Pravind Jugnauth a confirmé sans l’ombre d’un doute le fait que personne au sein de son entourage n’était au courant qu’il allait annoncer une hausse massive de la pension de vieillesse jusqu’à Rs 13 500, lors de son discours au SVICC, à Pailles, à la Journée internationale des personnes âgées, le 1er octobre 2019. Il a ajouté qu’il n’a eu aucune consultation avec le ministère concerné, soit celui de la Sécurité sociale et ni le conseil des ministres ni le High-Powered Ministerial Committee on Pension Reform.

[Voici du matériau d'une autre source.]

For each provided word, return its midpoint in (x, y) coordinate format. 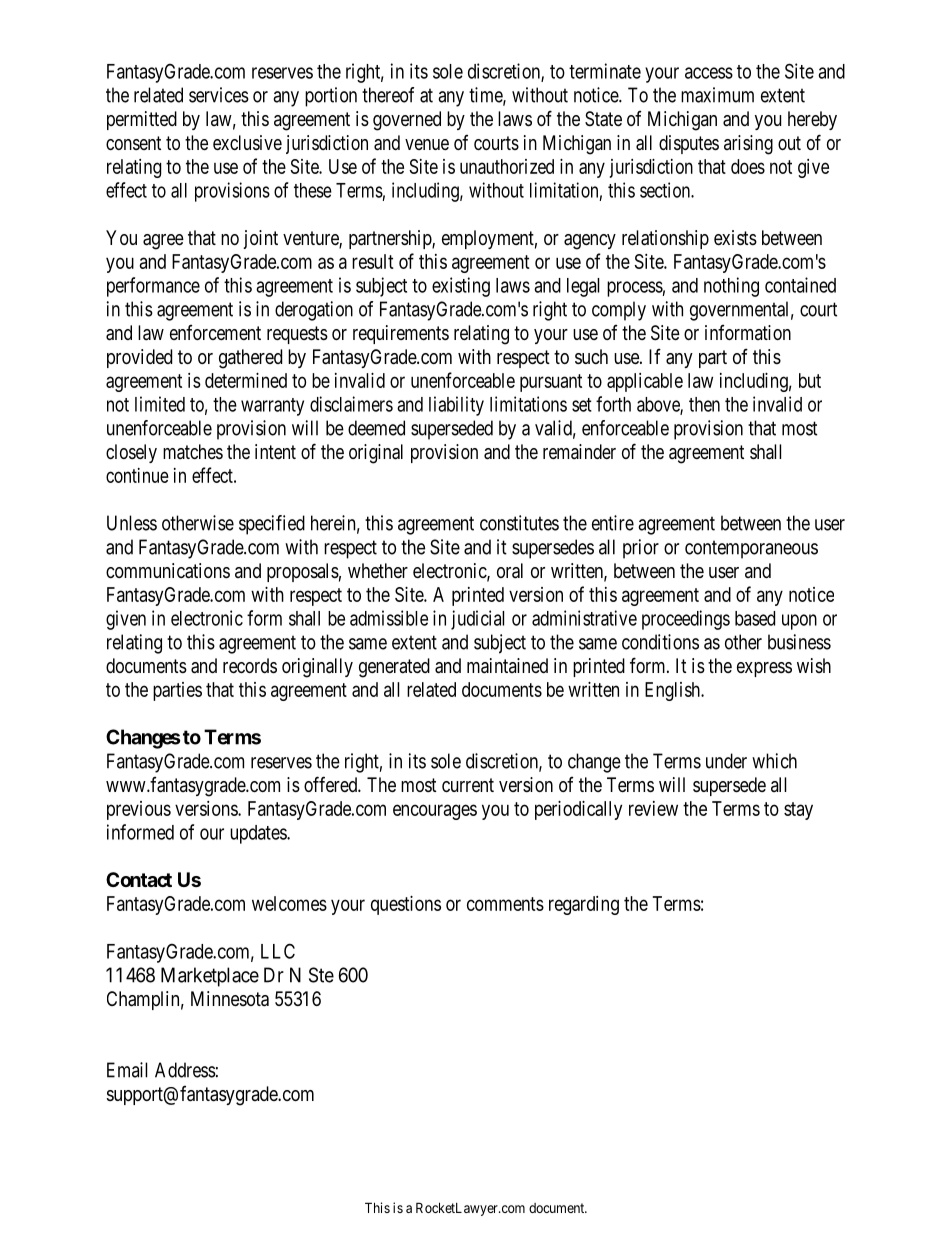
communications (168, 571)
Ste (321, 975)
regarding (584, 905)
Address (185, 1070)
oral (510, 571)
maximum (717, 95)
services (219, 95)
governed (407, 121)
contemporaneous (751, 549)
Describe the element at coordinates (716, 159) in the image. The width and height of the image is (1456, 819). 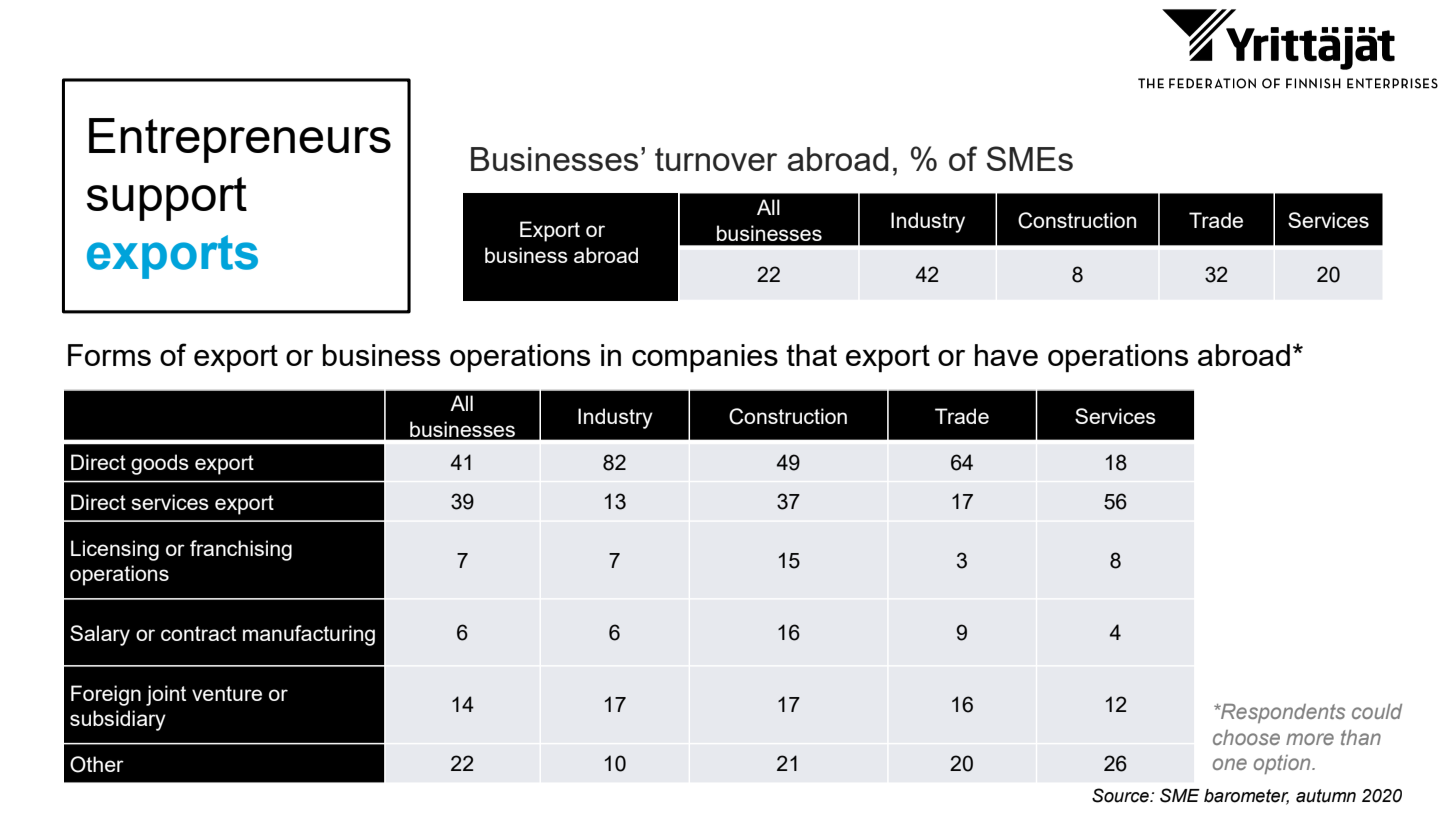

Pour lui, c’était une annonce pour faire part des projets de son éventuel gouvernement s’il obtenait un nouveau mandat. Me Robin Ramburn, Senior Counsel, a, lui, rebondi sur cette déclaration en rappelant que cette proposition importante a été faite avant la dissolution du Parlement intervenant le 6 octobre et aussi à un moment où aucun parti politique n’avait encore présenté de manifeste électoral.
Pravind Jugnauth a fait face aux questions de Me Ramburn, avocat du candidat battu, Suren Dayal. Pour démarrer la joute verbale, le Senior Counsel s’est appesanti sur l’annonce de la hausse de la pension de vieillesse jusqu’à Rs 13 500, le 1er octobre 2019 à Pailles. Il a d’abord évoqué le passé politique de Pravind Jugnauth et certaines importantes décisions prises au pouvoir.
Robin Ramburn (RR) : Nous pouvons donc dire que vous avez au moins 30 ans d’expérience sur la chose politique.
Pravind Jugnauth (PJ) : Oui.
RR : Vous êtes donc un politicien aguerri, si je puis dire ?
PJ : Je dirais plutôt que j’apprends tous les jours en politique.
RR : Vous savez donc quand faire alliance, quand se débarrasser d’un parti pour remporter une élection.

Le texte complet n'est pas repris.